Welcome to the CIBMTR Forms Instruction Manual. The Table of Contents on the left side of the screen is for navigational purposes; if you are on a mobile device you may find the Table on Contents on the top of the page.

General Instructions provides useful general background information for successfully completing forms.

2804/2814: CRID Assignment and Indication provides explanatory text used to generate a CIBMTR Research ID (CRID) and report the indication.

Transplant Essential Data (TED) Manuals provides explanatory text for each question found on the TED forms.

Comprehensive Baseline & Follow-up Forms Manuals provides explanatory text for each question on the Baseline, Follow-up, IDMs, HLA, and Infusion forms.

Comprehensive Disease Specific Manuals provides explanatory text and additional information for disease indications requiring CIBMTR reporting.

Cellular Therapy Manuals provides explanatory text for completing pre-infusion, infusion, and post-infusion forms

Infection & Miscellaneous Manuals provides explanatory text for manuals such as the Hepatitis Serology, VOD / SOS, and Myelofibrosis CMS Study forms.

Appendices provide additional information beyond the scope of the other manuals.

Manual Updates:
Sections of the Forms Instruction Manual are frequently updated. In addition to documenting the changes within each manual section, the most recent updates to the manual can be found below. For additional information, select the manual section and review the updated text.

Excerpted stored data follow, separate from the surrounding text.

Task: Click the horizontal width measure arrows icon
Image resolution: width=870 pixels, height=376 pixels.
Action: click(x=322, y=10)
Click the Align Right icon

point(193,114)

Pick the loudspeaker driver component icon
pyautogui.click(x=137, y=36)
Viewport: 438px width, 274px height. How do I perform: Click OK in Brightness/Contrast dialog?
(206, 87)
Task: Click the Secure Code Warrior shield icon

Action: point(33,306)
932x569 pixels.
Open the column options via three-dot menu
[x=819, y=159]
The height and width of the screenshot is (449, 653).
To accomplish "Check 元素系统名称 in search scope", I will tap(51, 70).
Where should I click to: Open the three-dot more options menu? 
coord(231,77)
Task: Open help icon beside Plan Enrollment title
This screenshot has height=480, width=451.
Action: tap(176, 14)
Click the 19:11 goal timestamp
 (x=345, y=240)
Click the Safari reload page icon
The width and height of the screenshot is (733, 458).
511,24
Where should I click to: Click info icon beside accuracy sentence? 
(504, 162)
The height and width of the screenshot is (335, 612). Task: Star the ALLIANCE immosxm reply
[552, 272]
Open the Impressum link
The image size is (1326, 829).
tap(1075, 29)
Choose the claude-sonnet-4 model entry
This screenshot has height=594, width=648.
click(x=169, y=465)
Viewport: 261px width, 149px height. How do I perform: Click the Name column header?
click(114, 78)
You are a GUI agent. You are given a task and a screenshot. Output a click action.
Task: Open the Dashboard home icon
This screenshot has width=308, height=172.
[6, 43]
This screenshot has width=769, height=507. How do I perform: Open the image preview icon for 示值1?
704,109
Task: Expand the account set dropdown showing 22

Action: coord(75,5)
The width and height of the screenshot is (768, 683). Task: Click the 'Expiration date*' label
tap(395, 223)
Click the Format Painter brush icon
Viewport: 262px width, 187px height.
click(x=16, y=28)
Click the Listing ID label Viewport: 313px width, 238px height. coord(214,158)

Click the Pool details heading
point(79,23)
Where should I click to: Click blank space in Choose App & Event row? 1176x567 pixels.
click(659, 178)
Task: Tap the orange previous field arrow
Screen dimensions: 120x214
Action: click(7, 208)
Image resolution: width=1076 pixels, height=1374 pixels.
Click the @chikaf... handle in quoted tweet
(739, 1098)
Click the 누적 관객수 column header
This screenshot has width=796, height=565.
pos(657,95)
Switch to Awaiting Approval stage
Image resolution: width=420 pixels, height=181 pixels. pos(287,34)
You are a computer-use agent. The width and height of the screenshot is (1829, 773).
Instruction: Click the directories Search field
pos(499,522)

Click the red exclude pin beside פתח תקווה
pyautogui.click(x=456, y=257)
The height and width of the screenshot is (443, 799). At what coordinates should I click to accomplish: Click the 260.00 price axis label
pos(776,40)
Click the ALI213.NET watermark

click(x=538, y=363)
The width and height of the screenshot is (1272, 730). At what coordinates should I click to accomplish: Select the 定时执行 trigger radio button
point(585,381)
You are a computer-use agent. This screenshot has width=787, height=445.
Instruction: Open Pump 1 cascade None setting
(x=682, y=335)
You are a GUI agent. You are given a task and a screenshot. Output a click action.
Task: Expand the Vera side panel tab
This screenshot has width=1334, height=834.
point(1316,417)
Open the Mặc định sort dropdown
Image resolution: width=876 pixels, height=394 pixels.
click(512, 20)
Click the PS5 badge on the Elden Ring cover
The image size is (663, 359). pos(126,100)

Date Manual Section Add/Remove/Modify Description
6/17/19 2400: Pre-TED Modify Added additional information (in red below) to the instructional text for question 40 to better define the related donor types listed on the form:
Indicate the relationship and match between the recipient and the donor. Only consider HLA-A, B, C, and DRB1 when determining the donor’s match / mismatched relationship to the recipient.
  • Syngeneic:
    • Includes: Monozygotic (identical) twins. Occurs when a single egg is fertilized to form one zygote, which then divides into two separate embryos.
    • Does not include: Other types of twins or HLA-identical siblings (see below).
  • HLA-identical sibling:
    • Includes: Non-monozygotic (dizygotic, fraternal, non-identical) twins. Occurs when two eggs are fertilized by two different sperm cells at the same time. This category also includes siblings who aren’t twins, but have identical HLA types. The patient and donor will be allele-level matched at HLA-A, B, C, and DRB-1.
    • Does not include: Half-siblings (report as “HLA matched other relatives” if their HLA is a match, or “mismatched relative” if it does not match).
  • HLA-matched other relative:
    • Includes: All blood-related relatives, other than siblings, who are HLA matched (e.g., parents, aunts, uncles, children, cousins, half-siblings). The patient and donor will be allele-level matched at HLA-A, B, C, and DRB1.
    • Does not include: Adoptive parents/children or stepparents/children who are HLA matched.
  • HLA-mismatched relative:
    • Includes: Siblings who are not HLA-identical and all other blood-related relatives who have at least one HLA mismatch (e.g., parents, aunts, uncles, children, cousins, half-siblings). This includes haploidentical donors. The patient and donor will be allele-level mismatched at one or more loci (HLA-A, B, C, or DRB1).
    • Does not include: Adoptive parents/children or stepparents/children.
5/14/2019 F4100 Cellular Therapy Essential Data Follow-up Remove Removed note box Survival status For scenarios where both HCT and CT forms will be submitted at the same time, there are duplicate questions across the F2100 and F4100. To reduce the reporting burden, duplicated questions on the Cellular Therapy forms are disabled. This includes Survival Status reported on F4100.